One of the radical groups named in the paper is Hizb ut-Tahrir, or Party of Liberation. Many countries have banned the group. Chinese government records show that a substantial proportion of ESS cases are attributed to Hizb ut-Tahrir. For example, in 2010, police in Kashgar identified 522 people for their involvement with Hizb ut-Tahrir, compared with just 47 people involved with the East Turkestan Islamic Party. That said, independent media reports documenting Hizb ut-Tahrir activity in Xinjiang are scarce.

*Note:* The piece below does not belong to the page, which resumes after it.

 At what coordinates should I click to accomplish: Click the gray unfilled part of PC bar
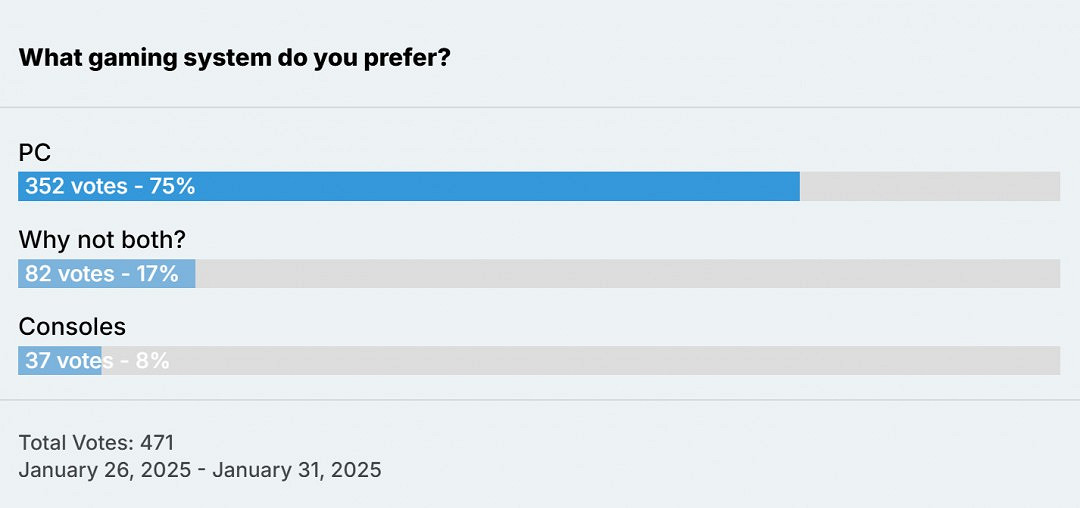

Moving to psychological profiles, the document distinguishes different segments of Xinjiang’s ESS prisoner population by factors such as age, level of education, and exposure to religious ideas. The profiles suggest the need for differentiated strategies of “education and reform.” Prison authorities put considerable emphasis on the need to “convert” ESS offenders and replace their “bigoted” and “reactionary” ideas about ethnicity, religion, and history with proper Marxist understandings that reduce antagonism towards the party-state.